I watched "Haven't We Met",the dvd recording of his Jazz channel concert in 2001. For a while I could believe he was still with us. To see him in such impeccable form later in his career, was a joy that mere words cannot express. The interview with Kenny was an added bonus that let me know how much he had learned in his life's journey. He seemed so grateful for everything in his life.
The bad part was when it ended and I was brought back to the reality that my wonderful Kenny was gone forever. Then the tears came once more. He had so much more music in him. I am grateful that I have an even deeper appreciation of his talent now that I have reached middle age. I have lived long enough to know a truly great talent when I see it. Kenny was one in a million. In the desert that is much of today's music, Kenny was like an oasis for those of us thirsting for true artistry, a voice with an unbelievable range, a purity, a lilting loveliness and an incandescent beauty that is all too rare today.
Kenny - I miss you more each day.
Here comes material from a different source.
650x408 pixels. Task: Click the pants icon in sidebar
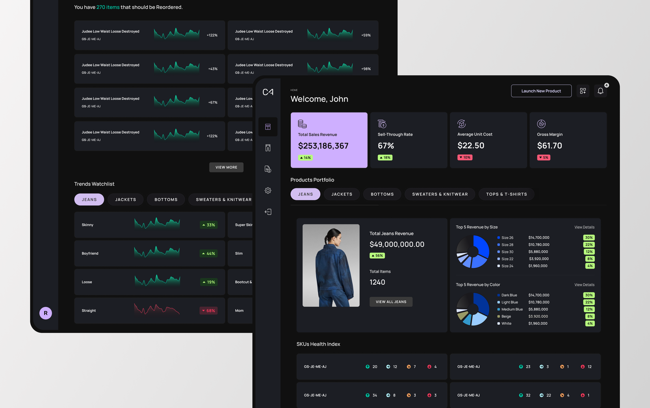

I don't know that I will ever really get over your passing. But at least I can find solace in listening to your voice, the wonderful words you wrote, the stories you told so very well, the wonder that was you.
I always remember a line from the Wizard of Oz when the tinman was saying goodbye to Dorothy, that he knew that he really did have a heart, because now it was breaking. That's exactly the way I feel right now about Kenny.